Monday, November 19, 2007

Intel to continue pushing Moore's Law with 32nm technology

EL NIDO, Palawan -- Microprocessor platform company Intel will continue to push Moore's law in the next 10 to 15 years, as it expects to come out with a 32-nanometer chip in 2009, an Intel executive said.
"We're on track to producing 32 nanometer chips in 2009," said Adesh Gupta, regional Xeon marketing manager of Intel Technology Asia Pte Ltd. in an interview.
Intel has announced at least 16 servers and high-end PC processors now using the 45-nanometer chip technology, also known as the Penryn.
A human hair is about 90,000 nanometers. More than 2,000 45-nanometer chips can fit across the width of a human hair.
The Intel executive said that the chip manufacturer has consistently been disproving the critics of Moore's Law, as it announced another breakthrough in chip design with 45 nanometer technology, which features the use of the Hafnium-based high-k metal gate technology for the chip's transistors.

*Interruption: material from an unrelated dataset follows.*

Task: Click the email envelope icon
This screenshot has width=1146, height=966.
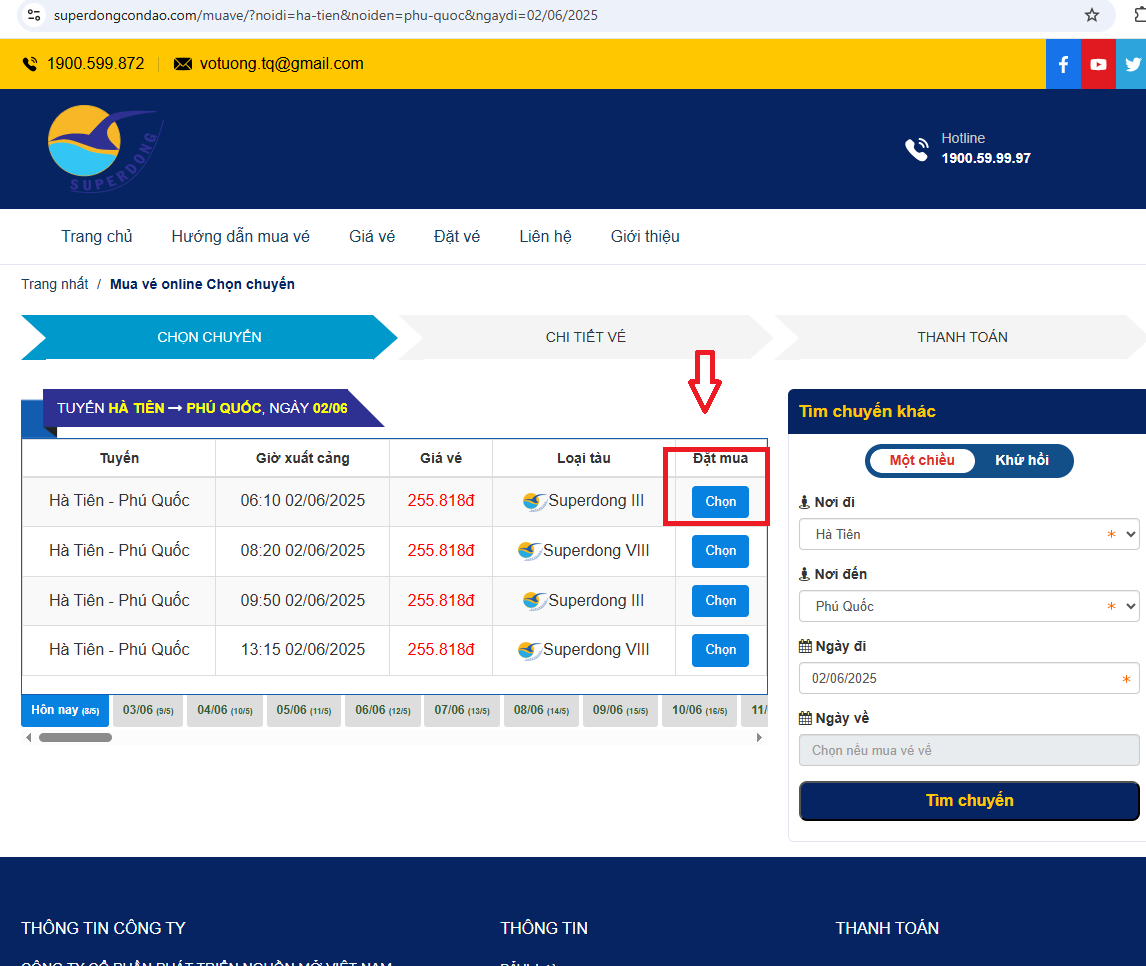Action: [182, 64]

Gupta is confident that the company will be able to place more than a billion transistors in a single die in two to three years.

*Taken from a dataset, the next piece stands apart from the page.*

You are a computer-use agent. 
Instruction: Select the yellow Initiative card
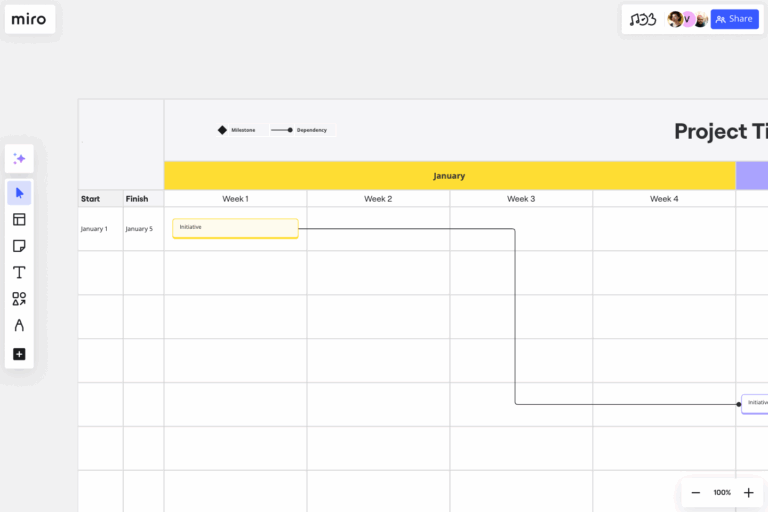235,228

"We have a two-year cadence as we come up with new process technology every two years," the Intel executive said. "This is so because the Moore's law is our fundamental principle in designing products."
Moore's Law was first conceived by Intel co-founder Gordon Moore in 1968. Moore's law states that the number of transistors on a processor would double every 18 months. Gupta said extending Moore's Law is a challenge even for Intel, but Intel scientists are still looking for more materials and technology to make this law relevant.
He said that the chip manufacturer started looking into newer materials to extend Moore's Law back in 2002 and 2003.